Weinberg was responding to the recent honor awarded to the Smith College Center for Women in Mathematics. In April, the American Mathematical Society lauded the center for its success encouraging women to pursue studies in the mathematical sciences. Weinberg went on to explain that she was “one of exactly 12 math majors…considered somewhat of an oddity” when she was at Smith. After receiving her degree, Weinberg taught high school math and later became involved in computer programming, which makes her “still somewhat of an oddity,” she wrote.

The timing was uncanny. I had just turned my attention to writing about five Smith alumnae who will earn doctoral degrees in mathematics this year. Jim Henle, professor of mathematics and statistics at Smith, alerted me to the good news. “Is this a story? It’s sort of a coincidence, but pretty impressive,” said Henle. The schools in which the alumnae are enrolled, he added, are “spectacular.”

I thought about Henle’s question. Was it statistically significant that five Smith alumnae would all collect doctoral degrees in mathematics – a field in which women are still underrepresented – this year? The graduate schools that the five will list on their resumés bear impressive monikers: Harvard, Columbia, Cornell, the Massachusetts Institute of Technology (MIT) and City University of New York (CUNY). A sixth Smith alumna, at Dartmouth, originally planned to defend her thesis this year but decided at the last minute to wait until next spring. Patricia Cahn ’06 decided to remain in graduate school a bit longer.

Beyond the graduate programs they attend, the women are, well, spectacular. Take, for example, Mariel Finucane ’05, at Harvard. Finucane was the first author listed on a major public health study published earlier this year in Lancet, Britain’s most prestigious medical journal. She was one of 100 collaborators who used national data and surveys from nearly 200 countries and regions to report on global cardiac risks. The Washington Post published an article about the findings, a study that the writer described as “an epidemiological mosaic that reveals a big picture as well as telling details.”

When Finucane’s study came out, the Smith College Department of Mathematics and Statistics posted it at the top of its online news page and faculty members made certain that I knew about it. Three months later, that honor had been bumped down the page by more recent news items—including the American Mathematical Association Award for Smith’s record of acheivement.

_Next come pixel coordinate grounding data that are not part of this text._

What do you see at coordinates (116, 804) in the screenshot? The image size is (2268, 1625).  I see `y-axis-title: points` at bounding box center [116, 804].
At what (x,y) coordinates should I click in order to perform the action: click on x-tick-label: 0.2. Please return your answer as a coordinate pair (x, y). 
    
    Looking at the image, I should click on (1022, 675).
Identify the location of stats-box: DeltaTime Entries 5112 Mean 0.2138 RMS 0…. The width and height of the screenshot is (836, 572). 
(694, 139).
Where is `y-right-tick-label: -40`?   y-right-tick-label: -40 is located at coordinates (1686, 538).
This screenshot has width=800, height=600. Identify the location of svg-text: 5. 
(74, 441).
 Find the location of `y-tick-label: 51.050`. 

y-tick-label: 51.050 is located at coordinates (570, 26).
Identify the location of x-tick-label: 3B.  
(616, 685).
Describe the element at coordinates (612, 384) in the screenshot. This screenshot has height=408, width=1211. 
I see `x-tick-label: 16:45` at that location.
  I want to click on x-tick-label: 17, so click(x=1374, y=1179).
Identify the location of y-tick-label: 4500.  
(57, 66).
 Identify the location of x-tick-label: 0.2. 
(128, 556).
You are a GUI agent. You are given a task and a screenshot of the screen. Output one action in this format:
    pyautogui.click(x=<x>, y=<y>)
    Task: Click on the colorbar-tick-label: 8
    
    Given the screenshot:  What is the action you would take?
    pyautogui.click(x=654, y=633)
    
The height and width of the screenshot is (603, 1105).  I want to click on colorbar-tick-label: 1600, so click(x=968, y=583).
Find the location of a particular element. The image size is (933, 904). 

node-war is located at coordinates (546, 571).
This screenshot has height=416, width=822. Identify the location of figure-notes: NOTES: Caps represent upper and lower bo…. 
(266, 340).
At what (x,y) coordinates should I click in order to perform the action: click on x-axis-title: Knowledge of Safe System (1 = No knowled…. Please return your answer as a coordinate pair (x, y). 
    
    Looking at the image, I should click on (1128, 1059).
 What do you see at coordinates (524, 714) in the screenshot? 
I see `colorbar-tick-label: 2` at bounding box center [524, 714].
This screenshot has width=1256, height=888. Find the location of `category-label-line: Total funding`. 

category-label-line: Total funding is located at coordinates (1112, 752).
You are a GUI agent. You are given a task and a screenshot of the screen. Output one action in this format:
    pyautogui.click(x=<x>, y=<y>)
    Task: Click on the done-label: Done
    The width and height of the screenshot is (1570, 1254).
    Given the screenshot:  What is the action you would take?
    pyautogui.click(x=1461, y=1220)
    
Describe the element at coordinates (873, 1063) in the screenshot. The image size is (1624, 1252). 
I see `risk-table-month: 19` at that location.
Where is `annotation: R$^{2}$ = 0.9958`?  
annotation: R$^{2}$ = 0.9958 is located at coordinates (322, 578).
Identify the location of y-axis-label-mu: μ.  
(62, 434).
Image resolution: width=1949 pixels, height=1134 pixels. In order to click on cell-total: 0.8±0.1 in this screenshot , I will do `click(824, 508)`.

So how—as the American Mathematical Association noted—does Smith encourage women to pursue math?

“Majoring in math at Smith was a truly fantastic experience,” said Finucane. “The first year of grad school was truly tough…the hardest realization was that the thoughtfulness and energy that Smith professors put into their teaching is anything but universal.”

Michelle Snider ’04, at Cornell, shared similar feelings. “For me, the adjustment was more about the change from a small liberal arts program, in which the teachers really are interested in helping, to a big research university,” said Snider. “At Smith, I felt like the professors’ doors were always open, whether you had problems with math or just wanted to chat.” Snider went on to recall fond memories of the weekly teas hosted by the department.

So is it “a story” that five Smith alumnae will earn doctoral degrees in mathematics this year? Maybe that question doesn’t need to be answered. Whether or not it is news, it is notable that Smith goes a long way toward making women in mathematics less of “an oddity.”

Congratulations Mariel, Michelle, Evangelia Antonakos ’97, Nadia Benbernou ’06 and Margaret Kulkarni ’10. And congratulations to the faculty who encouraged you.